==== Supplied records

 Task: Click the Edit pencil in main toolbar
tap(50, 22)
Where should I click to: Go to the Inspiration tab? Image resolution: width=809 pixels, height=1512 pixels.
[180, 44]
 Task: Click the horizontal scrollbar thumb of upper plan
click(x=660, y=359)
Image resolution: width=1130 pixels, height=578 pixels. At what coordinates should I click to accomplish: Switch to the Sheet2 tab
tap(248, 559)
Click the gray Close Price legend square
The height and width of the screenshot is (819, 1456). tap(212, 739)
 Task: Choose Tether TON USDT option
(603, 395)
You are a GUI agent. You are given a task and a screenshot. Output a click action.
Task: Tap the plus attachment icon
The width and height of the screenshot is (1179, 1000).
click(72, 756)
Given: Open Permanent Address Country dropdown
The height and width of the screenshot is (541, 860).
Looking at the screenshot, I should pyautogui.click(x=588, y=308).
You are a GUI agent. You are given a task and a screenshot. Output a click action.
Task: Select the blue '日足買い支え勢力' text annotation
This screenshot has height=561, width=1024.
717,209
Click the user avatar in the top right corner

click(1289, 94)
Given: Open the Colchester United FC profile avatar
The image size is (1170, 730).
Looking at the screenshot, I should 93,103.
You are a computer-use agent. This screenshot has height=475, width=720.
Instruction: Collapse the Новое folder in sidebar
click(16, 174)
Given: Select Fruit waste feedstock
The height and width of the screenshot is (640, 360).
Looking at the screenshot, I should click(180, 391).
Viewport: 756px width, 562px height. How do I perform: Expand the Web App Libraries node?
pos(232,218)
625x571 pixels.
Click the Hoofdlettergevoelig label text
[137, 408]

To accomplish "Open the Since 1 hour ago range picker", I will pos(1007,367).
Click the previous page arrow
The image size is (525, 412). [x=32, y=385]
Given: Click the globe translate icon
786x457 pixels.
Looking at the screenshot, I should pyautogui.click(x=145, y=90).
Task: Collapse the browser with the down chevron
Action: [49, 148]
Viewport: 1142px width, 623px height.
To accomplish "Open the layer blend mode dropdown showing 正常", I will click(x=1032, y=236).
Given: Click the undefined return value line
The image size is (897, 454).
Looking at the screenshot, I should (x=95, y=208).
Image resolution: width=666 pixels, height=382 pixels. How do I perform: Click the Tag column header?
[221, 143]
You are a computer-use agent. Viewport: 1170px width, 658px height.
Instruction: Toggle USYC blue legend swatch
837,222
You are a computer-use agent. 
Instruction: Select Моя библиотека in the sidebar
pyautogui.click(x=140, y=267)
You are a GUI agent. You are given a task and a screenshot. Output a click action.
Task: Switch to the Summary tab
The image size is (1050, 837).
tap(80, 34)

========

What is required —
Return the records exactly, character for character.

Exercise result —
 Task: Click the Edit pencil in main toolbar
tap(50, 22)
Where should I click to: Go to the Inspiration tab? Image resolution: width=809 pixels, height=1512 pixels.
[180, 44]
 Task: Click the horizontal scrollbar thumb of upper plan
click(x=660, y=359)
Image resolution: width=1130 pixels, height=578 pixels. At what coordinates should I click to accomplish: Switch to the Sheet2 tab
tap(248, 559)
Click the gray Close Price legend square
The height and width of the screenshot is (819, 1456). tap(212, 739)
 Task: Choose Tether TON USDT option
(603, 395)
You are a GUI agent. You are given a task and a screenshot. Output a click action.
Task: Tap the plus attachment icon
The width and height of the screenshot is (1179, 1000).
click(72, 756)
Given: Open Permanent Address Country dropdown
The height and width of the screenshot is (541, 860).
Looking at the screenshot, I should pyautogui.click(x=588, y=308).
You are a GUI agent. You are given a task and a screenshot. Output a click action.
Task: Select the blue '日足買い支え勢力' text annotation
This screenshot has height=561, width=1024.
717,209
Click the user avatar in the top right corner

click(1289, 94)
Given: Open the Colchester United FC profile avatar
The image size is (1170, 730).
Looking at the screenshot, I should 93,103.
You are a computer-use agent. This screenshot has height=475, width=720.
Instruction: Collapse the Новое folder in sidebar
click(16, 174)
Given: Select Fruit waste feedstock
The height and width of the screenshot is (640, 360).
Looking at the screenshot, I should click(180, 391).
Viewport: 756px width, 562px height. How do I perform: Expand the Web App Libraries node?
pos(232,218)
625x571 pixels.
Click the Hoofdlettergevoelig label text
[137, 408]

To accomplish "Open the Since 1 hour ago range picker", I will pos(1007,367).
Click the previous page arrow
The image size is (525, 412). [x=32, y=385]
Given: Click the globe translate icon
786x457 pixels.
Looking at the screenshot, I should pyautogui.click(x=145, y=90).
Task: Collapse the browser with the down chevron
Action: [49, 148]
Viewport: 1142px width, 623px height.
To accomplish "Open the layer blend mode dropdown showing 正常", I will click(x=1032, y=236).
Given: Click the undefined return value line
The image size is (897, 454).
Looking at the screenshot, I should (x=95, y=208).
Image resolution: width=666 pixels, height=382 pixels. How do I perform: Click the Tag column header?
[221, 143]
You are a computer-use agent. Viewport: 1170px width, 658px height.
Instruction: Toggle USYC blue legend swatch
837,222
You are a computer-use agent. 
Instruction: Select Моя библиотека in the sidebar
pyautogui.click(x=140, y=267)
You are a GUI agent. You are given a task and a screenshot. Output a click action.
Task: Switch to the Summary tab
The image size is (1050, 837).
tap(80, 34)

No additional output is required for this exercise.